The contract to build Sea Devil was awarded to Newport News Shipbuilding and Dry Dock Company in Newport News, Virginia. on 28 May 1964, and her keel was laid down there on 12 April 1966. The construction was fairly uneventful, except a short delay. She was launched on 5 October 1967, sponsored by Mrs. Ignatius J. Galantin, the wife of Admiral Ignatius J. "Pete" Galantin (1910-2004), and commissioned on 30 January 1969. She went under sea trials on 26 January after several finishing touches.

==Service history==
Sea Devil was assigned to Submarine Division 62 at Norfolk, Virginia. She operated out of Norfolk into at least 1977. She was assigned to Submarine Squadron 4 in Charleston SC from the mid-1980s until her decommissioning in 1991. She was a 637 class fast attack hunter killer. She also surfaced multiple times through the ice in the arctic. She usually patrolled the far north Atlantic, monitoring Russian vessels and ports. It went on several submarine stalking missions, watching Russian submarines carefully. It eventually became outdated and was taken out of service for repairs in 1981.

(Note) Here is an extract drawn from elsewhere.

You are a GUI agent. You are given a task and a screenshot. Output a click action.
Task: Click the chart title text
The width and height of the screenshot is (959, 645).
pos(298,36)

==Decommissioning and disposal==
Sea Devil was decommissioned on 16 October 1991 and stricken from the Naval Vessel Register the same day. Her scrapping via the Nuclear-Powered Ship and Submarine Recycling Program at Puget Sound Naval Shipyard in Bremerton, Washington, began on 1 March 1998 and was completed on 7 September 1999. The nuclear fuel was stored there until 2001 and then was transferred to The Naval Reactors Facility in Idaho.